Flexural performance test (ASTM C1609)

3 Experimental results

3.1 Temperature pattern and cross-section examination

The temperature patterns for each type of specimen at the top and bottom regions are plotted in Fig. 3. At both locations, regardless of specimen type, the temperature is found to increase with exposure time. The bottom surface which is located nearest to the gas heads exhibited the highest temperature up to about 275–325 °C at an exposure duration of 60 min. The top surface gained a maximum temperature up to about 145–165 °C at an exposure duration of 60 min.
Fig. 3

Temperature versus time along the beam’s thickness

After being subjected to fire, the specimens were cut in half along the crack line to examine the physical changes that occurred to the specimens. Results are shown in Figs. 4, 5 and 6.
Fig. 4

Cross-section of plain concrete specimen after being subjected to fire

Fig. 5

Cross-section of PFRC specimen after being subjected to fire

Fig. 6

Cross-section of SFRC specimen after being subjected to fire

Results for plain concrete specimens show major changes at the heated (bottom) region (Fig. 4). For example, the change in color; as the burning time increases, the grayish cement-like color begins to fade away and is replaced with a burning (brownish/blackish) shade. The burning shade can be seen clearly at the bottom portion close to the fire. Another observation is the increasing porosities or voids at the surface.

In the case of PFRC, beside the change in color, the disappearance (evaporation) of fibers at the heated zone is also observed (Fig. 5). In general, the fibers start to lose their mechanical properties from around 50 °C, and completely melt and begin to disappear around 160 °C. This causes the polypropylene fibers to disappear from the bottom surface first and this “fiber evaporation zone” tends to move up along the height of the beam with increasing exposure time.

For SFRC, both color change and increasing porosity are observed at the heated zone as shown in Fig. 6. Besides the color change of concrete, the change in color of steel fibers from metallic to a dark charcoal is also observed.

3.2 Flexural response

3.2.1 Plain concrete

The flexural responses of plain concrete beams are illustrated in Fig. 7. The flexural strength of the beam decreases with increasing burning time. Several mechanisms such as the non-uniform expansion caused by the differences in the thermal expansion coefficients of the paste and the aggregate which lead to internal stresses, internal cracking, bond strength degradation between aggregate and paste, stress caused by both external loads and thermal gradients, and the pore pressure due to water vaporization are involved in the strength degradation of concrete. For a specimen subjected to bending load, the bottom surface is a critical zone where tensile stress occurs. By adding damage from fire at the bottom surface (tension zone), this lead to a large drop in the load carrying capacity, as shown in Fig. 7. At a fire exposure duration of 15 min, the strength drops by approximately 54% (from 25 to 11.9 kN) and with an increase of fire exposure duration to 60 min, strength falls by approximately 77% (to about 5.9 kN).
Fig. 7

Flexural responses of plain concrete beams after being subjected to fire

3.2.2 SFRC

The effect of gradient heat affected the flexural response of SFRC in several aspects, e.g., the responses of the 1% SFRC beams (both pre- and post-peak) deteriorate with the increase of burning duration as seen in Fig. 8. The reduction of flexural performance is a combined effect of the degradation of concrete strength (as explained previously) which lowers the bond strength between the fiber and paste and the stress gradient caused by the thermic gradient which leads to internal cracking. Also, similar to the plain concrete, the degradation zone appeared to move upward with increasing exposure time.

Given instruction 1:
Copy out everything in the concrete beam text from "Flexural responses of plain concrete beams after" down to "upward with increasing exposure time.".
Given instruction 2:
Condense the paragraph of the concrete beam text that begins "The flexural responses of plain concrete beams" into a short bulleted list that keeps its main facts.

Collected material:
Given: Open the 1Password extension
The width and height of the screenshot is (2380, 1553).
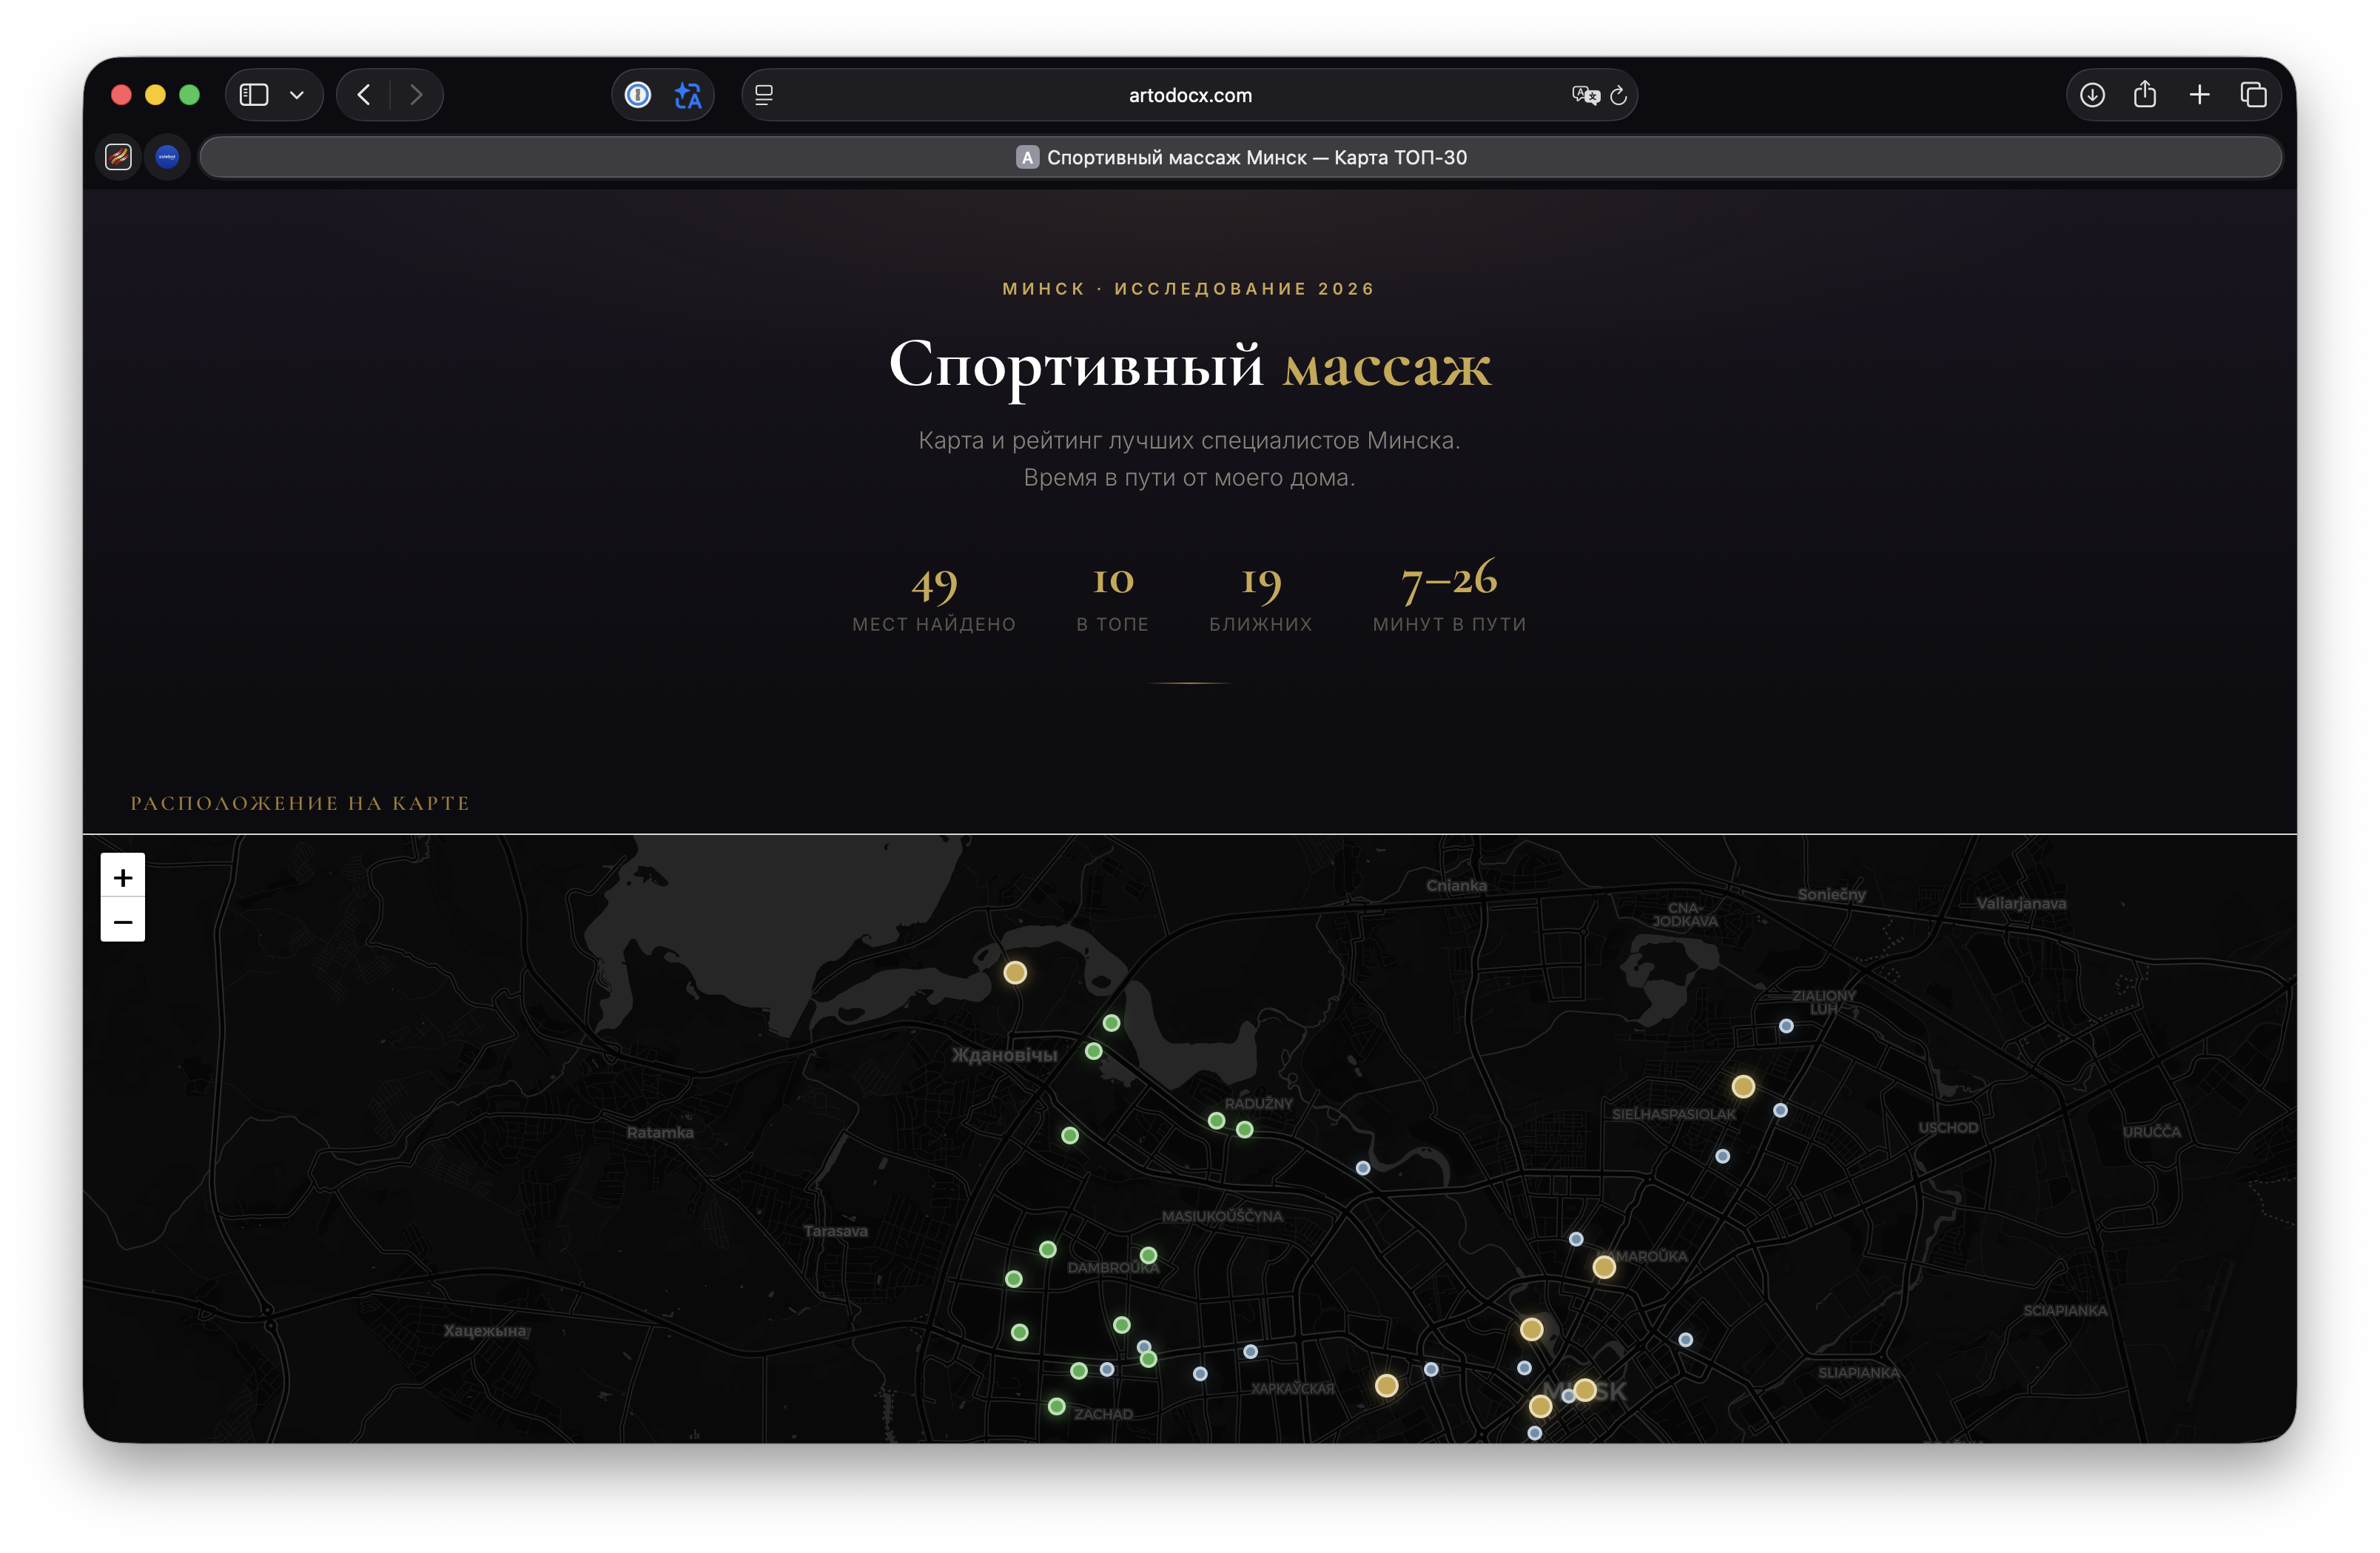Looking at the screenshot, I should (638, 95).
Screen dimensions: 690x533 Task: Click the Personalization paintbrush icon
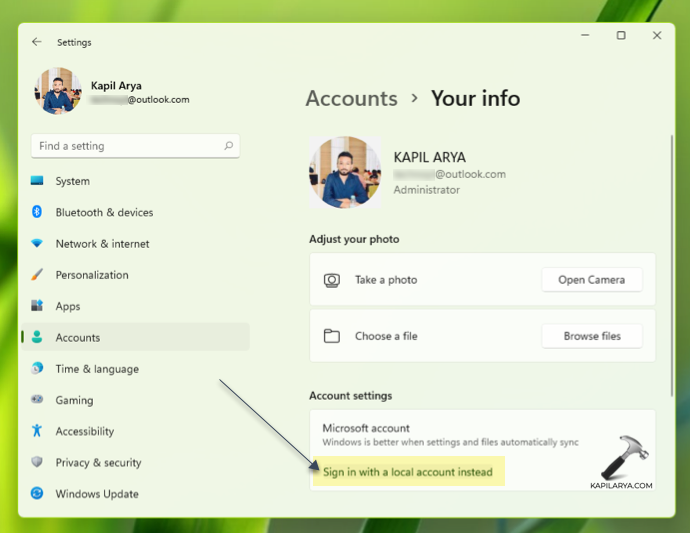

Exercise solution 1:
Flexural responses of plain concrete beams after being subjected to fire

3.2.2 SFRC

The effect of gradient heat affected the flexural response of SFRC in several aspects, e.g., the responses of the 1% SFRC beams (both pre- and post-peak) deteriorate with the increase of burning duration as seen in Fig. 8. The reduction of flexural performance is a combined effect of the degradation of concrete strength (as explained previously) which lowers the bond strength between the fiber and paste and the stress gradient caused by the thermic gradient which leads to internal cracking. Also, similar to the plain concrete, the degradation zone appeared to move upward with increasing exposure time.

Exercise solution 2:
- The flexural strength of plain concrete beams decreases as burning time increases.
- Several mechanisms cause the strength loss:
  - non-uniform expansion from the different thermal expansion coefficients of paste and aggregate, which leads to internal stresses
  - internal cracking
  - bond strength degradation between aggregate and paste
  - stress from external loads and thermal gradients
  - pore pressure from water vaporization
- Under bending, the bottom surface is the critical tension zone. Fire damage there causes a large drop in load-carrying capacity.
- After 15 min of fire exposure, strength drops about 54%, from 25 to 11.9 kN. After 60 min, it falls about 77%, to about 5.9 kN.